> Stated problem: Display each line of the data listing below that contains the string "Instruction".

═════ Materials provided ═════

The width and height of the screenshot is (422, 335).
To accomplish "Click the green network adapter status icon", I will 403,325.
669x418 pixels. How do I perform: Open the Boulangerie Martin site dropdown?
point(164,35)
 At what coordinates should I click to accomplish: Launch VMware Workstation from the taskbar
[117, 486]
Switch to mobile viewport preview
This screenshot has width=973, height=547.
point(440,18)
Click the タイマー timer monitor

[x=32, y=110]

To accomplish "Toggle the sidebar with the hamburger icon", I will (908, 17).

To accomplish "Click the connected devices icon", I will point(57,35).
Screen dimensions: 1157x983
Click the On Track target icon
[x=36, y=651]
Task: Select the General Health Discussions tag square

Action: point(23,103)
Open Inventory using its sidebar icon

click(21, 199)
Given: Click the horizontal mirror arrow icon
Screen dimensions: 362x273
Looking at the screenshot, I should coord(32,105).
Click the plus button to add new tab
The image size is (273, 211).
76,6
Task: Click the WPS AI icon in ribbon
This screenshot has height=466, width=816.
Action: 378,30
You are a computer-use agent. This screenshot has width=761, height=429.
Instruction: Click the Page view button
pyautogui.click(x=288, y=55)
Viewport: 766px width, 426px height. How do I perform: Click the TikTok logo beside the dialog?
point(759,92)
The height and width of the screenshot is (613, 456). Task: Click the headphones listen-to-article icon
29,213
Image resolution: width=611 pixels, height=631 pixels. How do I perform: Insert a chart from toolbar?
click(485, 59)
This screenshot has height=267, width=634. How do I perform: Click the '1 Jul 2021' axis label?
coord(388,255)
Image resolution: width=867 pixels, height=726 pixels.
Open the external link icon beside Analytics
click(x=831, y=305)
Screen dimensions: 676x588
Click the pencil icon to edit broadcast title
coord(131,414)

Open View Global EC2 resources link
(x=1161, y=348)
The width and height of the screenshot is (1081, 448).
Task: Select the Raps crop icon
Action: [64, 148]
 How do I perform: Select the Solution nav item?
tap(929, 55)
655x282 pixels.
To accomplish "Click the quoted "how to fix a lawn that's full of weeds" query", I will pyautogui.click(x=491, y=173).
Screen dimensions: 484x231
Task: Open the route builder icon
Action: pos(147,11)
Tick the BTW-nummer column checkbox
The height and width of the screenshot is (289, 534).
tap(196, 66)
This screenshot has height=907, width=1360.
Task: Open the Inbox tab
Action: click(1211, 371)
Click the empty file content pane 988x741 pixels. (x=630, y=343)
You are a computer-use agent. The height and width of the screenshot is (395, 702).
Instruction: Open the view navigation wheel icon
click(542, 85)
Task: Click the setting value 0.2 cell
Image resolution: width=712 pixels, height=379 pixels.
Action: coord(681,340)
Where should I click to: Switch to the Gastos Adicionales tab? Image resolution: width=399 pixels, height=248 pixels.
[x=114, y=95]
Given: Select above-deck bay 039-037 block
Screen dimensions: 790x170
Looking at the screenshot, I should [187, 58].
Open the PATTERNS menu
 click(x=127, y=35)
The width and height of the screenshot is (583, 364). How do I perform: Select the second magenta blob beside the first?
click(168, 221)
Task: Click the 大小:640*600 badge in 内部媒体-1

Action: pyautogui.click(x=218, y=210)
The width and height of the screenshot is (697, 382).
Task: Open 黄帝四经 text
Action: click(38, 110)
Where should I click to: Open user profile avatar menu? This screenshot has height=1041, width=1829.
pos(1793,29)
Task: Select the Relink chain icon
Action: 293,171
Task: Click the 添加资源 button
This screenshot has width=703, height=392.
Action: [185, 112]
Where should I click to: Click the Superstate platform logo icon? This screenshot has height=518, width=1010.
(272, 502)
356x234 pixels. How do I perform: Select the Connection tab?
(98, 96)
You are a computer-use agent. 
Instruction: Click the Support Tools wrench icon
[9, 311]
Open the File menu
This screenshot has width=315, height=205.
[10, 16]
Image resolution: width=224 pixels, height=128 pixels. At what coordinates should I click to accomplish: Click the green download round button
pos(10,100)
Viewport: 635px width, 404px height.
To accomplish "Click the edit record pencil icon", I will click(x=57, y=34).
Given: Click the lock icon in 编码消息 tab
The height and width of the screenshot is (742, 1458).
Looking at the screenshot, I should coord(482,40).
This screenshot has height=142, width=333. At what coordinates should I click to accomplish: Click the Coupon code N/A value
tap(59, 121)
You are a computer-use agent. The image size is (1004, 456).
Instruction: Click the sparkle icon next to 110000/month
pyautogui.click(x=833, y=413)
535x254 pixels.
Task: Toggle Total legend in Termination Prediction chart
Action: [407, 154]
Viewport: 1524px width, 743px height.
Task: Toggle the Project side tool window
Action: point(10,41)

═════

> Response:
Instruction: Click the Page view button
Instruction: Open the view navigation wheel icon
Instruction: Click the Support Tools wrench icon
Instruction: Click the sparkle icon next to 110000/month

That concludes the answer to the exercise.